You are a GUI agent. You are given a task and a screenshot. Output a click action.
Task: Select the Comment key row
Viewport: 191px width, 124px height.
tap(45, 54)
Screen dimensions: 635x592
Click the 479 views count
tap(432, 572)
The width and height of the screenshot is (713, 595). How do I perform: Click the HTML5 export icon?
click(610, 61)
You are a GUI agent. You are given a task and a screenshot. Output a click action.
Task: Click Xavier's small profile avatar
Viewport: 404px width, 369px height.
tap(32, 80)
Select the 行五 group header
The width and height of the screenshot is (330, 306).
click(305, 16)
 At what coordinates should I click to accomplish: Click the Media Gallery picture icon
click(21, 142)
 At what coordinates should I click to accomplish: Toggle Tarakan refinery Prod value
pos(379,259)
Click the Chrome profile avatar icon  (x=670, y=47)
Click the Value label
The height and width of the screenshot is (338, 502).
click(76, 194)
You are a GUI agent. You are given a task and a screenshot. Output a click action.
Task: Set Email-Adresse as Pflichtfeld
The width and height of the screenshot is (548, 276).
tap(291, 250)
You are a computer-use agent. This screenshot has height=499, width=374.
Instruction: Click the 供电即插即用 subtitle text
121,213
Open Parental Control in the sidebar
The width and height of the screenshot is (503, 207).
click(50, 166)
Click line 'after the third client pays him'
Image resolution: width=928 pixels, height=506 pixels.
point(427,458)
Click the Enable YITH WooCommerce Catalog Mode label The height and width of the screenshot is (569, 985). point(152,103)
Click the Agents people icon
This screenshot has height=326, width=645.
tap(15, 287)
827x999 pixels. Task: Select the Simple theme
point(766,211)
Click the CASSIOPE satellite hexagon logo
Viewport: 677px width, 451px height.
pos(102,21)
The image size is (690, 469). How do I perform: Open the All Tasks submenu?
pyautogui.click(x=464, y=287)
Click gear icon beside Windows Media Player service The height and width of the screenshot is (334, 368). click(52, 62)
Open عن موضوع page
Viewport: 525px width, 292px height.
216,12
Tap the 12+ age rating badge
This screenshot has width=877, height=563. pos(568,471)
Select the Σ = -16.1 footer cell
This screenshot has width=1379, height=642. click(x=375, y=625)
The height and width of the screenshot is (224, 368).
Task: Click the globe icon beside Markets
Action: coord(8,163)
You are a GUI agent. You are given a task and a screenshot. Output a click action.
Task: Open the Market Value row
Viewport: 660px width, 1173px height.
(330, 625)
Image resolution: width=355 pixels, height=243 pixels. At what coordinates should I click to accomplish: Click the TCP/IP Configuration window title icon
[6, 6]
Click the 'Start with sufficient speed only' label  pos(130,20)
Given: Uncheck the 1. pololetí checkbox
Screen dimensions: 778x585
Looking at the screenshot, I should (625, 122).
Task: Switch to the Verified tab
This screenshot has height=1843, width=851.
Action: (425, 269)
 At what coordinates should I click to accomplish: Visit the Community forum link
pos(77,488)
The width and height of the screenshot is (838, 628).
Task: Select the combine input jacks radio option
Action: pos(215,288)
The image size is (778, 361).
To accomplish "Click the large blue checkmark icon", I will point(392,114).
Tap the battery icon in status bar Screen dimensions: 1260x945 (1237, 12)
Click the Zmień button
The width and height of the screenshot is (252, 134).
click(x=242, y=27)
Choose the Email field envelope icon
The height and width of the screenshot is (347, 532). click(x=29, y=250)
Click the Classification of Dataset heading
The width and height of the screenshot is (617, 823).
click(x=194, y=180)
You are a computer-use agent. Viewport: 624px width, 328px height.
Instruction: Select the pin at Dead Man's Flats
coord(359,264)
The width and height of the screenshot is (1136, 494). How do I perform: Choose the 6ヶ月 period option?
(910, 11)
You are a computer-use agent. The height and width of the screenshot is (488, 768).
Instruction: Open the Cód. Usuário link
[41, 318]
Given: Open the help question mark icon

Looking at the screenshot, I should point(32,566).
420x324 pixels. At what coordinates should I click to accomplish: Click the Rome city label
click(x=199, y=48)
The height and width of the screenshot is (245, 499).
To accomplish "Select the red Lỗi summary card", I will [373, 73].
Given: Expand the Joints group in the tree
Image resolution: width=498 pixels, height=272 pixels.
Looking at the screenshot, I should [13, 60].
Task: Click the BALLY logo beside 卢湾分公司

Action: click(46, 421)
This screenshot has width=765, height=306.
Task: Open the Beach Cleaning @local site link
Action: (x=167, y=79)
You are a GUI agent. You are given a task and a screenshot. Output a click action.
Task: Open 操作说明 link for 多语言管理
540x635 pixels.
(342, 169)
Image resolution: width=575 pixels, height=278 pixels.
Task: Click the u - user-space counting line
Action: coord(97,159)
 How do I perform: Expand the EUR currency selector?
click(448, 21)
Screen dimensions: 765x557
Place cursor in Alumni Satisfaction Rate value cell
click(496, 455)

Exercise brief:
Each line of the material is to be copied exactly.

Solution for this exercise:
You are a GUI agent. You are given a task and a screenshot. Output a click action.
Task: Select the Comment key row
Viewport: 191px width, 124px height.
tap(45, 54)
Screen dimensions: 635x592
Click the 479 views count
tap(432, 572)
The width and height of the screenshot is (713, 595). How do I perform: Click the HTML5 export icon?
click(610, 61)
You are a GUI agent. You are given a task and a screenshot. Output a click action.
Task: Click Xavier's small profile avatar
Viewport: 404px width, 369px height.
tap(32, 80)
Select the 行五 group header
The width and height of the screenshot is (330, 306).
click(305, 16)
 At what coordinates should I click to accomplish: Click the Media Gallery picture icon
click(21, 142)
 At what coordinates should I click to accomplish: Toggle Tarakan refinery Prod value
pos(379,259)
Click the Chrome profile avatar icon  (x=670, y=47)
Click the Value label
The height and width of the screenshot is (338, 502).
click(76, 194)
You are a GUI agent. You are given a task and a screenshot. Output a click action.
Task: Set Email-Adresse as Pflichtfeld
The width and height of the screenshot is (548, 276).
tap(291, 250)
You are a computer-use agent. This screenshot has height=499, width=374.
Instruction: Click the 供电即插即用 subtitle text
121,213
Open Parental Control in the sidebar
The width and height of the screenshot is (503, 207).
click(50, 166)
Click line 'after the third client pays him'
Image resolution: width=928 pixels, height=506 pixels.
point(427,458)
Click the Enable YITH WooCommerce Catalog Mode label The height and width of the screenshot is (569, 985). point(152,103)
Click the Agents people icon
This screenshot has height=326, width=645.
tap(15, 287)
827x999 pixels. Task: Select the Simple theme
point(766,211)
Click the CASSIOPE satellite hexagon logo
Viewport: 677px width, 451px height.
pos(102,21)
The image size is (690, 469). How do I perform: Open the All Tasks submenu?
pyautogui.click(x=464, y=287)
Click gear icon beside Windows Media Player service The height and width of the screenshot is (334, 368). click(52, 62)
Open عن موضوع page
Viewport: 525px width, 292px height.
216,12
Tap the 12+ age rating badge
This screenshot has width=877, height=563. pos(568,471)
Select the Σ = -16.1 footer cell
This screenshot has width=1379, height=642. click(x=375, y=625)
The height and width of the screenshot is (224, 368).
Task: Click the globe icon beside Markets
Action: coord(8,163)
You are a GUI agent. You are given a task and a screenshot. Output a click action.
Task: Open the Market Value row
Viewport: 660px width, 1173px height.
(330, 625)
Image resolution: width=355 pixels, height=243 pixels. At what coordinates should I click to accomplish: Click the TCP/IP Configuration window title icon
[6, 6]
Click the 'Start with sufficient speed only' label  pos(130,20)
Given: Uncheck the 1. pololetí checkbox
Screen dimensions: 778x585
Looking at the screenshot, I should (625, 122).
Task: Switch to the Verified tab
This screenshot has height=1843, width=851.
Action: (425, 269)
 At what coordinates should I click to accomplish: Visit the Community forum link
pos(77,488)
The width and height of the screenshot is (838, 628).
Task: Select the combine input jacks radio option
Action: pos(215,288)
The image size is (778, 361).
To accomplish "Click the large blue checkmark icon", I will point(392,114).
Tap the battery icon in status bar Screen dimensions: 1260x945 (1237, 12)
Click the Zmień button
The width and height of the screenshot is (252, 134).
click(x=242, y=27)
Choose the Email field envelope icon
The height and width of the screenshot is (347, 532). click(x=29, y=250)
Click the Classification of Dataset heading
The width and height of the screenshot is (617, 823).
click(x=194, y=180)
You are a computer-use agent. Viewport: 624px width, 328px height.
Instruction: Select the pin at Dead Man's Flats
coord(359,264)
The width and height of the screenshot is (1136, 494). How do I perform: Choose the 6ヶ月 period option?
(910, 11)
You are a computer-use agent. The height and width of the screenshot is (488, 768).
Instruction: Open the Cód. Usuário link
[41, 318]
Given: Open the help question mark icon

Looking at the screenshot, I should point(32,566).
420x324 pixels. At what coordinates should I click to accomplish: Click the Rome city label
click(x=199, y=48)
The height and width of the screenshot is (245, 499).
To accomplish "Select the red Lỗi summary card", I will [373, 73].
Given: Expand the Joints group in the tree
Image resolution: width=498 pixels, height=272 pixels.
Looking at the screenshot, I should [13, 60].
Task: Click the BALLY logo beside 卢湾分公司

Action: click(46, 421)
This screenshot has width=765, height=306.
Task: Open the Beach Cleaning @local site link
Action: (x=167, y=79)
You are a GUI agent. You are given a task and a screenshot. Output a click action.
Task: Open 操作说明 link for 多语言管理
540x635 pixels.
(342, 169)
Image resolution: width=575 pixels, height=278 pixels.
Task: Click the u - user-space counting line
Action: coord(97,159)
 How do I perform: Expand the EUR currency selector?
click(448, 21)
Screen dimensions: 765x557
Place cursor in Alumni Satisfaction Rate value cell
click(496, 455)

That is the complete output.